Sunni Muslim tribal figures, who the US hopes can be persuaded to turn against the militants, have demanded a freeze on military action on civilian areas as one of the conditions for their support of Shi'ite-led government.

But residents in two Sunni areas of Iraq said there had been indiscriminate air strikes during the past two days. "I have ordered the Iraqi Air Force to halt shelling of civilian areas even in those towns controlled by ISIS," Abadi said on his official Twitter account, using the former name for militant group Islamic State.

The United Nation's representative in Iraq, Nickolay Mladenov, welcomed the comments, which were repeated by Abadi at a conference about refugees on Saturday in Baghdad.

"Protection of civilians and ensuring their safety and security is a paramount priority for the United Nations," Mladenov said. Islamic State took the Iraqi cities of Mosul and Tikrit in June and has announced an Islamic Caliphate in areas it controls.

Its fighters have shocked the world with brutal killings of rivals. Western governments and Islamic countries fear their citizens who fight for Islamic State could threaten national security if they return.

President Barack Obama plans to strike both sides of the Syrian-Iraqi frontier to defeat Islamic State Sunni fighters and build an international coalition for a potentially complex military campaign in the heart of the Middle East.

Egyptian security officials, in particular, have expressed concerns that Egyptian militants based across the border in chaotic post-Gaddafi Libya who are inspired by Islamic State are plotting against the Cairo government.

Egypt's foreign minister Sameh Shukri said on Saturday during a press conference with Kerry that ties existed between Islamic State and other militants in the region and that global action was needed to counter the threat.

"Ultimately this extremist ideology is shared by all terrorist groups. We detect ties of cooperation between them and see a danger as it crosses borders," said Shukri.

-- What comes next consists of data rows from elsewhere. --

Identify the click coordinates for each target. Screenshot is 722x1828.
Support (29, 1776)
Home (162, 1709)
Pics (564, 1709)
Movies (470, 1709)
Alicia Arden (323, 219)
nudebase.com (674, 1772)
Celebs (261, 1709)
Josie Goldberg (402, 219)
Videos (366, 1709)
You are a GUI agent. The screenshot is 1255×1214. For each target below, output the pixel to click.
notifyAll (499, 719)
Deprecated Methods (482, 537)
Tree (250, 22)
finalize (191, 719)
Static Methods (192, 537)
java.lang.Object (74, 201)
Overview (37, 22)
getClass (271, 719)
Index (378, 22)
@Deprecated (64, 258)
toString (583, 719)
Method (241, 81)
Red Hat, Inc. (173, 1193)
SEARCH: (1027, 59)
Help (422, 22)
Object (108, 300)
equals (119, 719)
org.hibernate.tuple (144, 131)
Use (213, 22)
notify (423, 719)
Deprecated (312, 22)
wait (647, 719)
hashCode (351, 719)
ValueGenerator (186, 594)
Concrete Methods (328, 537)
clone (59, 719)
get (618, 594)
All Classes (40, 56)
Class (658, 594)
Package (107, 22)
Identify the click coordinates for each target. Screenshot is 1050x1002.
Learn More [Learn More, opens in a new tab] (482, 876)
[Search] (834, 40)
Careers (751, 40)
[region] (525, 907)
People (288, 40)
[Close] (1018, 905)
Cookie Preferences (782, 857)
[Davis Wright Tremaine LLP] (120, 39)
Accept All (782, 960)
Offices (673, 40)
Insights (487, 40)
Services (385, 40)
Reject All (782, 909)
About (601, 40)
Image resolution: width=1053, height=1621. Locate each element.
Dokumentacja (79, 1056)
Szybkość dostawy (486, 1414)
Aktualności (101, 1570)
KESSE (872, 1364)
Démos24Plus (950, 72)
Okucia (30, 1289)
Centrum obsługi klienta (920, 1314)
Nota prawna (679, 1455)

Egypt's call for international action could bolster Kerry's bid to gather regional support for action in Syria and Iraq.

But Iraq's powerful neighbour Iran which Kerry said will not join talks in Paris on Monday about confronting Islamic State accused the United States of trying to monopolise the international campaign and blamed Washington for fostering an environment which had allowed the group to flourish.

"In taking a big jump ahead of international bodies, America seeks to emerge as a Hollywood-style hero battling a crisis of its own making," Admiral Ali Shamkhani, secretary of Iran's Supreme National Security Council, was quoted as saying.

"America's actions (in coalition-building) are aimed at distracting world public opinion from the central role it played in arming and training terrorist groups to topple the legal Syrian government," state news agency IRNA quoted him as saying.

Pope Francis said on Saturday the conflicts in Iraq, Syria and elsewhere were effectively a "piecemeal" Third World War, condemning the arms trade and "plotters of terrorism" sowing death and destruction.

In the past few months, Francis has appealed for an end to conflicts in Ukraine, Iraq, Syria, Gaza and parts of Africa.

"Humanity needs to weep and this is the time to weep," he said during a visit to Italy's largest war memorial in Redipuglia, Italy, a Fascist-era monument where more than 100,000 soldiers who died in World War One are buried.